Eergisteren  was een dag als alle anderen. Ze was ‘s ochtends vroeg opgestaan. Ze had even snel gedoucht. Ze had de kinderen uit bed gehaald, aangekleed en ontbijt gegeven. Daarna had ze lunchpakketten klaargemaakt, de tassen ingepakt, de kinderen weggebracht en was naar haar werk gereden. Na haar werkdag had ze boodschappen gedaan, de kinderen opgehaald, gekookt, de kinderen naar bed gebracht, wat huishoudelijke klussen gedaan, tv gekeken en naar bed gegaan. En gisteren had er precies zo uit gezien. Haar leven liep als een goed geoliede machine.
Toch kon ze ‘s avonds  de slaap niet vatten. Ze lag maar te woelen en draaien in bed. Ondanks dat haar leven prima georganiseerd was en alles van een leien dakje ging, knaagde er iets aan haar. Haar perfect gekaderde leventje benauwde haar. Na een periode die uren leek te duren viel ze in een onrustige slaap vol van dromen waarin ze eindeloos op zoek was naar een boom.

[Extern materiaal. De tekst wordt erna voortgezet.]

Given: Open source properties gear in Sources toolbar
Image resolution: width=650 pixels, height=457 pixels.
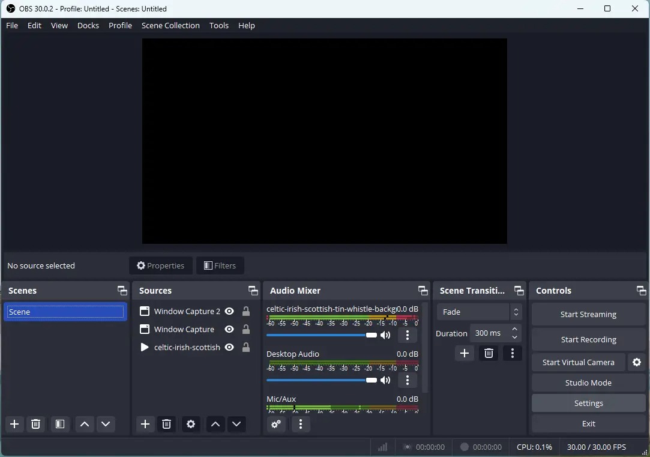Looking at the screenshot, I should (191, 424).
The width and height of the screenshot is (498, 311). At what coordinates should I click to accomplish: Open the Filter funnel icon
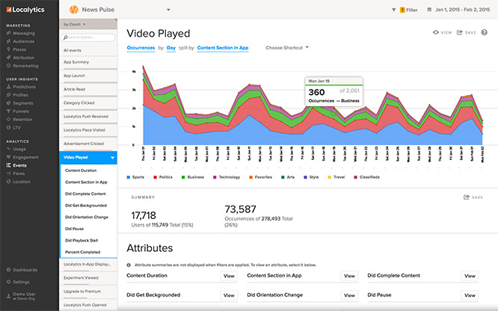[394, 10]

Toen ze vanochtend wakker werd voelde ze de stevige greep van haar eigen ongedurigheid. In een opwelling besloot ze vandaag niet naar haar werk te gaan maar toe te geven aan de onrust. Vandaag zou ze eens niet in het keurslijf blijven maar toegeven aan haar drang naar zwerven. En ze wist ook al waar ze dat ging doen. Na dat ze dekinderen weggebracht had zou ze naar het bos gaan.

Nu liep ze dan op een smal paadje tussen de bomen door. Ondanks haar diepgewortelde angst te verdwalen, had ze de paden met routepaaltjes gemeden. Vandaag zou ze eens niet in het stramien lopen. Vandaag zou ze haar eigen weg kiezen.

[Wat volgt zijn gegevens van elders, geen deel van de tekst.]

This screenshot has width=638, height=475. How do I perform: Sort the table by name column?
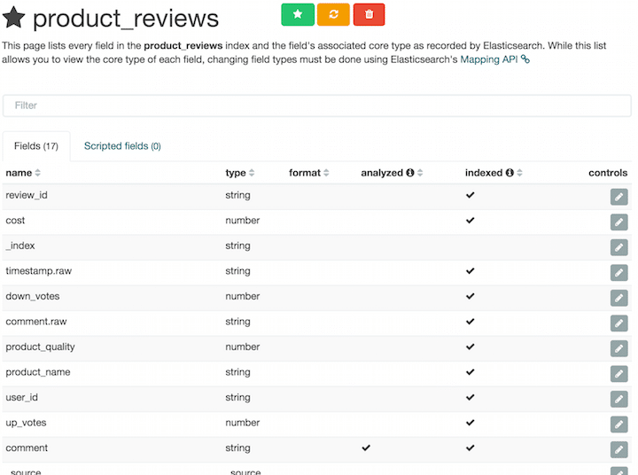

Het paadje wat ze volgde slingerde dwars door de begroeiing heen. Ze had het bij toeval ontdekt. Terwijl ze naar een wegvluchtende vos keek had ze plots de kleine doorgang door de bramenstruiken gezien. De eerste minuten dat ze over het paadje had gelopen bonsde haar hart in haar keel. Maar hoe verder ze liep hoe rustiger ze werd. Voor het eerst in tijden vlogen haar gedachten niet alle kanten op, dacht ze niet aan wat nog gedaan moest worden of aan haar drukke agenda. Het was doodstil in haar.
Plots bleef ze staan. Er was hier iets wat haar aandacht vroeg. Was er iemand anders in de buurt? Spiedend keek ze om zich heen. Nee, er was niemand. Maar er was wel iets anders wat ze zag. Iets wat vaag herkenning opriep. Ze keek nog eens rustig om haar heen. Daar. Die beuk. Dat was hetgeen wat gezien wilde worden. Ze keek nog eens goed naar de boom en realiseerde zich dat dit de boom was waar ze in haar dromen naar gezocht had. Wat een toeval dat ze die nu zomaar vond.

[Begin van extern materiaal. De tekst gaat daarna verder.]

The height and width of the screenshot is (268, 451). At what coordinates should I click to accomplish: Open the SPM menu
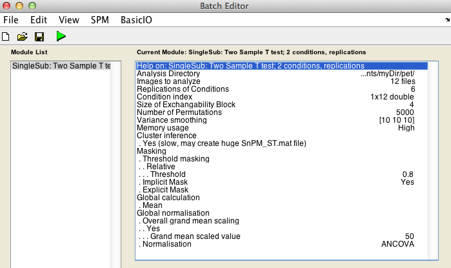[x=100, y=20]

Ze liep naar de beuk toe. Het was een grote boom. Zo’n boom die er al eeuwen staat. Onderaan de stam zag ze twee wortels die haar leken uit te nodigen tussen hen in te gaan zitten. Ze nam de uitnodiging graag aan en zakte door haar knieën. Ze nestelde zich tussen de twee wortels en leunde achterover tegen de brede stam van de beuk. Het zat verbazingwekkend comfortabel. Ze slaakte een tevreden zucht en wenste dat ze hier voor altijd kon blijven zitten. Het leek wel of ze nog wat dieper wegzakte tussen de wortels. Het voelde alsof de boom haar omhelsde. Ze voelde zich welkom en veilig. Ze werd een met de beuk en zakte weg in een diepe rust.

Drie weken later is haar auto bij het bos teruggevonden. Ondanks diverse zoektochten is ze niet gevonden. Het onderzoek is tot onderaan een oude beuk gekomen. Vanaf daar ontbreekt ieder spoor.